Receivership Management
The FDIC has the unique mission of protecting depositors of insured banks and savings associations. No insured depositor has ever experienced a loss in a FDIC-insured institution due to a failure.

Once an institution is closed by its chartering authority – the state for state-chartered institutions, the Office of the Comptroller of the Currency (OCC) for national banks and the Office of Thrift Supervision (OTS) for federal savings associations –the FDIC is responsible for resolving that failed bank or savings association. The FDIC staff gathers data about the troubled institution, estimates the potential loss to the insurance fund(s) from various resolution alternatives, solicits and evaluates bids from potential acquirers, and recommends the least-costly resolution method to the FDIC's Board of Directors.

Resolving Financial Institutions Failures
During 2005, there were no institution failures. This is the first calendar year in the history of the FDIC during which no insured institutions failed.

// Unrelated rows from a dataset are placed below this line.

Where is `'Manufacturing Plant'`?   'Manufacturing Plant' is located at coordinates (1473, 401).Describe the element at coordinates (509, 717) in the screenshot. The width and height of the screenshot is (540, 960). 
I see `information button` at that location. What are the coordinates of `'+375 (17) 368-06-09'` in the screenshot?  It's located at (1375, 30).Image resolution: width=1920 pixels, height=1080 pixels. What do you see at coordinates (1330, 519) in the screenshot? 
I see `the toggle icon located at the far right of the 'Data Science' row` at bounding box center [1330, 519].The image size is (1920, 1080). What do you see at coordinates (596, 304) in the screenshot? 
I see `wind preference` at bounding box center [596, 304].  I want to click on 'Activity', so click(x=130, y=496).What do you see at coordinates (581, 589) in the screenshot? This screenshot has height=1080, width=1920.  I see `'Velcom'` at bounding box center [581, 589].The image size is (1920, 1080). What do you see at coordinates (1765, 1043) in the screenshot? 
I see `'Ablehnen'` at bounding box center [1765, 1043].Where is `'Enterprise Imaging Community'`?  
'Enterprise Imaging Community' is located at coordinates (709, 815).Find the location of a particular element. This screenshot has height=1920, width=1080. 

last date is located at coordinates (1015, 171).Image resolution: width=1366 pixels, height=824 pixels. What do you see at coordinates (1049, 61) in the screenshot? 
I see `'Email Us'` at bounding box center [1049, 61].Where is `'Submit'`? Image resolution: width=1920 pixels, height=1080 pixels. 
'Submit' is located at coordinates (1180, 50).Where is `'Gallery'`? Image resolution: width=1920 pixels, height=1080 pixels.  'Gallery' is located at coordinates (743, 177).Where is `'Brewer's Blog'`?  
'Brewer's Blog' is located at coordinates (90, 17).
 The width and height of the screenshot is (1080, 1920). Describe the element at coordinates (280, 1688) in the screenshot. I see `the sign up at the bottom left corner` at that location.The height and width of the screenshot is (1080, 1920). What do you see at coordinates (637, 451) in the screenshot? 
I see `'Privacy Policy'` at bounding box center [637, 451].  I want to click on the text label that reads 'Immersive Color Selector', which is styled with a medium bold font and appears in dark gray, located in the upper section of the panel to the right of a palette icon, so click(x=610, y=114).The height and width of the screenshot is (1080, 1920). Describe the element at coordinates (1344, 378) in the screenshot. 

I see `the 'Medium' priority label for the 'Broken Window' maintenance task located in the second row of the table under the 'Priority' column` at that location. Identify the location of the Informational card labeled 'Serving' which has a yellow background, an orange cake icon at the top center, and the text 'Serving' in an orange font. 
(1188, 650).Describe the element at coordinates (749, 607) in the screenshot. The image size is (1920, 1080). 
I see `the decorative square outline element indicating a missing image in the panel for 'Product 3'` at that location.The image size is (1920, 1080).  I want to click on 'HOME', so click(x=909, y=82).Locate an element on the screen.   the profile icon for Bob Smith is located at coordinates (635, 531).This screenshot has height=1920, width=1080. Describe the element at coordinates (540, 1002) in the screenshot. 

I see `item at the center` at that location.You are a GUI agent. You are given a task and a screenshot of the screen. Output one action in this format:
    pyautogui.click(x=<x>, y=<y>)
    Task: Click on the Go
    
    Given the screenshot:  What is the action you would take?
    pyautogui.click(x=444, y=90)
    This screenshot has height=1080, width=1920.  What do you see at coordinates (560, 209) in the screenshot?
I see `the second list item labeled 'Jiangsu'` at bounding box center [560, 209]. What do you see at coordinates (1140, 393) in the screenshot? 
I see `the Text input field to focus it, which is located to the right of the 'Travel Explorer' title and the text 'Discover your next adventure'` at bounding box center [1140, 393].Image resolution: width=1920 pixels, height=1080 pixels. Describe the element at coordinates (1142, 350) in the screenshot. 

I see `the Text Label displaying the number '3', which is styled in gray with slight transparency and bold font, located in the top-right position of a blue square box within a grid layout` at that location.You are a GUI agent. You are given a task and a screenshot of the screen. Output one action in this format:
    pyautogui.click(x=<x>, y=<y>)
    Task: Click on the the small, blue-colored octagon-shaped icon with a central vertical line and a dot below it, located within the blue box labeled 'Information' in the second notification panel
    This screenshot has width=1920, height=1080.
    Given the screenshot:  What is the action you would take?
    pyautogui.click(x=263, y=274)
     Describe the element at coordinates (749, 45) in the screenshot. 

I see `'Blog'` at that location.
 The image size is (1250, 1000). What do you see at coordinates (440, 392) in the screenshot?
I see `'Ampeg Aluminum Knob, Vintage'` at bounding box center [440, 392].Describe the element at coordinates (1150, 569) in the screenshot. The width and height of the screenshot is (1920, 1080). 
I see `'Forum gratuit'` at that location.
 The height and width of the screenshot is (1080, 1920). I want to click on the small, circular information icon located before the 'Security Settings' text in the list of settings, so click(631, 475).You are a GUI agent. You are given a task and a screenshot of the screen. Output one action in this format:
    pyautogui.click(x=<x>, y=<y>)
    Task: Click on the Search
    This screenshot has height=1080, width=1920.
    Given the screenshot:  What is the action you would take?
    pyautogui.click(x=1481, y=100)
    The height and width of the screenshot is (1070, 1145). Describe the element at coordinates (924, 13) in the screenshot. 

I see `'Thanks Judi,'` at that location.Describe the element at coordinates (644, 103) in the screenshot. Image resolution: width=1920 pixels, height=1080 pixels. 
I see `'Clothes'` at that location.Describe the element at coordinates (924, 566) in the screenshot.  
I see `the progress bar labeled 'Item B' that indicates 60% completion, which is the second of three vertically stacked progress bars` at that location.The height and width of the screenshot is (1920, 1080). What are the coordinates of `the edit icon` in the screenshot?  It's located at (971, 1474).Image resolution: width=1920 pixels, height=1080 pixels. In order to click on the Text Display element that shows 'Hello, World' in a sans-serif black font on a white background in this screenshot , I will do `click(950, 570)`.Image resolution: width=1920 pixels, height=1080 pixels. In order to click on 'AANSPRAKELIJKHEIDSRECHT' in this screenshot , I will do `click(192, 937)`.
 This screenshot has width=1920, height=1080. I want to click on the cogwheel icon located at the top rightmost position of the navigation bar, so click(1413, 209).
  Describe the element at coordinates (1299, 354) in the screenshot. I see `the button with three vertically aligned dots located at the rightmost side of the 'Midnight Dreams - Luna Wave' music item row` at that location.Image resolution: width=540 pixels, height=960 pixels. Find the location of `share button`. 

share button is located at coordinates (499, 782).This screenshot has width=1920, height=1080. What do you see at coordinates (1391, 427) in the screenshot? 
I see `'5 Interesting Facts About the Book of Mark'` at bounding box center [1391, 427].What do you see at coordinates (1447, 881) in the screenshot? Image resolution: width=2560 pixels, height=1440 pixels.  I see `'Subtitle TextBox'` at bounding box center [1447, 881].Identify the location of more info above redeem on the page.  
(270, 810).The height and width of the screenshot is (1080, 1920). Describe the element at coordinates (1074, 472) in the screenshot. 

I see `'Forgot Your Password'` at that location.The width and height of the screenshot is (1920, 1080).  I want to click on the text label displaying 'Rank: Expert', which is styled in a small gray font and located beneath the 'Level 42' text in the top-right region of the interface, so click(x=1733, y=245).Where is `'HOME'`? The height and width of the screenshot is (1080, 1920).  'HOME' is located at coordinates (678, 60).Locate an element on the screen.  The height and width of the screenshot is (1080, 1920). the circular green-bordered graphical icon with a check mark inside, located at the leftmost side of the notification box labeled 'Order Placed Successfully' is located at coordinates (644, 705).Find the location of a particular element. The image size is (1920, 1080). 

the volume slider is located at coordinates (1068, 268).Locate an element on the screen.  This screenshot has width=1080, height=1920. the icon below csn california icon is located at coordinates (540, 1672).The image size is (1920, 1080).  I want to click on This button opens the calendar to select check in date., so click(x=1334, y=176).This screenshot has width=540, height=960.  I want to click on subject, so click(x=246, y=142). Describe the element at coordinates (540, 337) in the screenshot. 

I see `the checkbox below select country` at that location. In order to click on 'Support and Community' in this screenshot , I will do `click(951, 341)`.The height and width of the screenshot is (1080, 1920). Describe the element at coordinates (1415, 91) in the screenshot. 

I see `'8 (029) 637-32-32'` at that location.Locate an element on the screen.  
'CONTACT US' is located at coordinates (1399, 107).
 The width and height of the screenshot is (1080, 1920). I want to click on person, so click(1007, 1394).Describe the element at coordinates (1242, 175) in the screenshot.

Liquidation Highlights 2003-2005
Dollars in billions (except where noted)
 
2005*
2004
2003
Total Resolved Banks
0
3
3
Assets of Resolved Banks
$ 0.00
$ 0.15
$ 1.10
Total Resolved Savings Associations
0
1
0
Assets of Resolved Savings Associations
$ 0.00
$ 0.01
$ 0.00
Net Collections from Assets in Liquidation^
$ 0.37
$ 0.38
$ 1.70
Total Assets in Liquidation^
$ 0.44
$ 0.61
$ 0.81
Total Dividends Paid*
$ 0.44
$ 0.38
$ 1.06
Savings Over Cost of Liquidation#
$ 0
11.6 million
28.2 million
*No failures in 2005.
^Includes activity from thrifts resolved by the former Federal Savings and Loan Insurance Corporation and the Resolution Trust Corporation.
#Least Cost Test Savings.

Protecting Insured Depositors
Although the focus of the FDIC in recent years has shifted from resolving large numbers of failed institutions to addressing existing and emerging risks in insured depository institutions, the FDIC continues to protect deposits in those institutions that fail. The FDIC's ability to attract healthy institutions to assume deposits and purchase assets of failed banks and savings associations minimizes the disruption to customers and allows some assets to be returned to the private sector immediately. Assets remaining after resolution are liquidated by the FDIC in an orderly manner and the proceeds are used to pay creditors, including depositors whose accounts exceeded the insured $100,000 limit. During 2005, the FDIC paid dividends of 77.9 percent of the deposit amount exceeding the insured limit. These dividends paid in 2005 are up 4.9 percent from 2004.

Professional Liability Recoveries
The FDIC staff works to identify potential claims against directors and officers, accountants, appraisers, attorneys and other professionals who may have contributed to the failure of an insured financial institution. Once a claim is deemed viable and cost effective to pursue, FDIC initiates legal action against the appropriate parties. During the year, the FDIC recovered approximately $65 million from these professional liability suits. In addition, as part of the sentencing process for those convicted of criminal wrongdoing against failed institutions, the court may order a defendant to pay restitution to the receivership. The FDIC, working in conjunction with the U.S. Department of Justice, collected more than $6 million in criminal restitution during the year. The FDIC's caseload at the end of 2005 included investigations, lawsuits and ongoing settlement collections involving 21 claims and 106 other active collections, down from 233 at the beginning of 2005. At the end of 2005, there were 995 pending restitution orders, down from 1,181. This includes RTC orders that the FDIC inherited on January 1, 1996.